KASOLD, Judge, and MOORMAN, Judge, filed concurring opinions.. Carotid sinus syndrome is a “stimulation of a hyperactive carotid sinus, causing a marked fall in blood pressure due to vasodilation, cardiac slowing, or both.” Stedman's Medical Dictionary 1749 (27th ed.2000) [hereinafter Stedman's]. The carotid sinus is located at the level of the C4 vertebra in the neck. See id. at 137.
. Neurocirculatory asthenia is "a type of anxiety neurosis formerly encountered often *67among military personnel during times of war, in which cardiorespiratory symptoms, such as palpitation, rapid pulse, and precordial pain, were prominent.” Stedman's 158.
.Migraine, also known as a vascular headache, is "[a] symptom complex occurring periodically and characterized by pain in the head (usually unilateral), vertigo, nausea and vomiting, photophobia, and scintillating appearances of light.” Stedman’s 1118.
. Maladjustment is “an inability to cope with the problems and challenges of everyday living.” Stedman’s 1056.
. Psychoneurosis was formerly used to describe "a classification of neurosis that included hysteria, psychasthenia, neurasthenia, and the anxiety and phobic disorders.” Sted-man's 1477.
. Syncope is a ”[l]oss of consciousness and postural tone caused by diminished cerebral blood flow.” Stedman's 1745.
. Whether or not CUE is the exclusive way to raise such a matter is an issue we need not address in order to decide the matter before us.
. A claim that has not been finally adjudicated is necessarily pending. See 38 C.F.R. § 3.160(c) (2005) (defining "pending claim” as a claim "which has not been finally adjudicated”).
. The Board must determine, in light of Bernard v. Brown, whether it can apply Roberson in the first instance, or whether it must remand the matter to the RO. See Bernard, 4 Vet.App. 384, 394 (1993) (holding that when the Board addresses questions not addressed by the RO, "it must consider whether the claimant has been given adequate notice of the need to submit evidence or argument on that question and an opportunity to submit such evidence and argument and to address that question at a hearing, and, if not, whether the claimant has been prejudiced thereby”).

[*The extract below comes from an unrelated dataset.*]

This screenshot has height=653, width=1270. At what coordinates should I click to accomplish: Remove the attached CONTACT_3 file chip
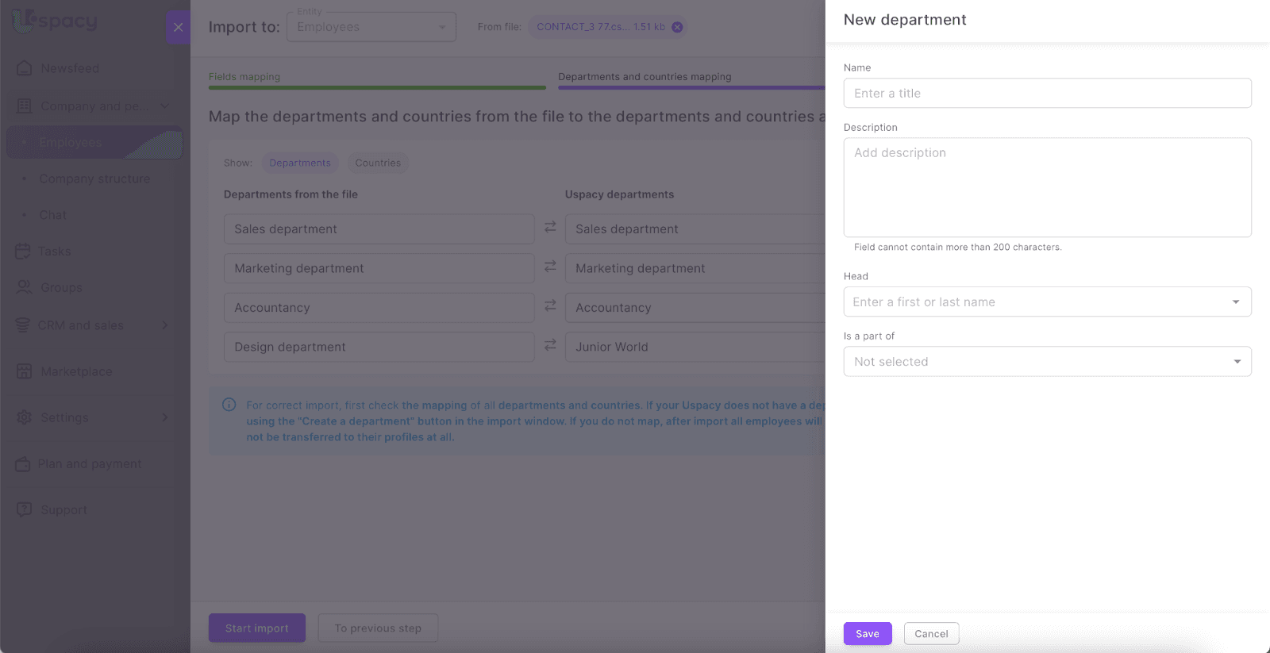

. The matter would have to be remanded to the RO (if not already remanded by the Board) for an initial decision on the claim. See Godfrey v. Brown, 7 Vet.App. 398, 408 (1995) (holding “that the Board did not err in referring the matter to the RO because the Board did not have appellate jurisdiction to review the veteran's claim of entitlement to benefits under section 1110 ... and lacked jurisdiction to adjudicate the merits of that claim”).